Understanding In-Context Learning on Structured Manifolds: Bridging Attention to Kernel Methods
It provides foundational insights into the role of geometry in in-context learning, addressing a gap for structured geometric data.
This paper tackles the theoretical understanding of in-context learning for regression of Hölder functions on manifolds, establishing a connection between attention mechanisms and kernel methods and deriving generalization error bounds that achieve minimax rates scaling with intrinsic rather than ambient dimensions.
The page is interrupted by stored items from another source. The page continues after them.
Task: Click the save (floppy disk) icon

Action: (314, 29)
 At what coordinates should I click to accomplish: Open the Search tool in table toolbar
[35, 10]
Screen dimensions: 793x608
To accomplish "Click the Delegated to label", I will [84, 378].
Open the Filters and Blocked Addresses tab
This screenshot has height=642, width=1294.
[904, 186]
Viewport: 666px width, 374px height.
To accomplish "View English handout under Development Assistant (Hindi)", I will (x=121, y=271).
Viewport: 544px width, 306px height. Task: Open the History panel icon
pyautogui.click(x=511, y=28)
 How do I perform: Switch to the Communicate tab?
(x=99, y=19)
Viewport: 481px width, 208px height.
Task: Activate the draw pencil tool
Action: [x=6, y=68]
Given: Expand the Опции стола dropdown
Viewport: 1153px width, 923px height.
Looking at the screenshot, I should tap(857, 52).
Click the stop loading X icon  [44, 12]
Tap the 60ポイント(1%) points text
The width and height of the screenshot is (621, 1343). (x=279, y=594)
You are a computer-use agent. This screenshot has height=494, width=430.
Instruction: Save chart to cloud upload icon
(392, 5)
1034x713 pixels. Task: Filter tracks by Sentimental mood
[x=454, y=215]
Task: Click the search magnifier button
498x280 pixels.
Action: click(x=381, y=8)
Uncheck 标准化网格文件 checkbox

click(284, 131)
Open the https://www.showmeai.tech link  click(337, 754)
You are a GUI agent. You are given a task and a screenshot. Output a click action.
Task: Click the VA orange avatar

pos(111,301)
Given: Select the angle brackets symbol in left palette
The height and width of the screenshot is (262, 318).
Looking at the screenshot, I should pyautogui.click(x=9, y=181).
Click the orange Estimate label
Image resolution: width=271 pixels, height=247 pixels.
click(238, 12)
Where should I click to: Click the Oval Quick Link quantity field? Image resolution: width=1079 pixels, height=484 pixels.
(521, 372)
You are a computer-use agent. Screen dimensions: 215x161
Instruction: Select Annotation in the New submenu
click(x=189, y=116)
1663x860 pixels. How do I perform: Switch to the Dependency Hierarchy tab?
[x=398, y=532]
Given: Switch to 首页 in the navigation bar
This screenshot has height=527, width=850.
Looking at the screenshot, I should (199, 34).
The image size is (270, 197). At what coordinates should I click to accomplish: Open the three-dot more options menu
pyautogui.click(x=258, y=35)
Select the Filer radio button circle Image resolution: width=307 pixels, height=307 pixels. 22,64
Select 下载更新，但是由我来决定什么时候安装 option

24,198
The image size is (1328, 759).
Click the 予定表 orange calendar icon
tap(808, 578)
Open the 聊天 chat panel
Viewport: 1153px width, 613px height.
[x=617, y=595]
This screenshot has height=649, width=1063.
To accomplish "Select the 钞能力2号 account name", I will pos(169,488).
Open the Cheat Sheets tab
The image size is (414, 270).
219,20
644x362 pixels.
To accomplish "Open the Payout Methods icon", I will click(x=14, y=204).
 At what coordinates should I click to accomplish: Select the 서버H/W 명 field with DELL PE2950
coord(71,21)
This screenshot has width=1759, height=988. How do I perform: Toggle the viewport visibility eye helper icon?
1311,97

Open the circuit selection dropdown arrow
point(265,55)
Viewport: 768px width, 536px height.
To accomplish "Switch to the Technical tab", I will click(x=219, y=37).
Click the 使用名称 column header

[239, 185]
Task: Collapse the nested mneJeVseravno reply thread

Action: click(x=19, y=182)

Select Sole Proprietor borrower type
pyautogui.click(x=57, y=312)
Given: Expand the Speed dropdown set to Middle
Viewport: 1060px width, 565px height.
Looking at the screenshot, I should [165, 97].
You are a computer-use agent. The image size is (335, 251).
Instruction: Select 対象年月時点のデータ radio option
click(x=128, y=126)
While in-context learning (ICL) has achieved remarkable success in natural language and vision domains, its theoretical understanding-particularly in the context of structured geometric data-remains unexplored. This paper initiates a theoretical study of ICL for regression of Hölder functions on manifolds. We establish a novel connection between the attention mechanism and classical kernel methods, demonstrating that transformers effectively perform kernel-based prediction at a new query through its interaction with the prompt. This connection is validated by numerical experiments, revealing that the learned query-prompt scores for Hölder functions are highly correlated with the Gaussian kernel. Building on this insight, we derive generalization error bounds in terms of the prompt length and the number of training tasks. When a sufficient number of training tasks are observed, transformers give rise to the minimax regression rate of Hölder functions on manifolds, which scales exponentially with the intrinsic dimension of the manifold, rather than the ambient space dimension. Our result also characterizes how the generalization error scales with the number of training tasks, shedding light on the complexity of transformers as in-context kernel algorithm learners. Our findings provide foundational insights into the role of geometry in ICL and novels tools to study ICL of nonlinear models.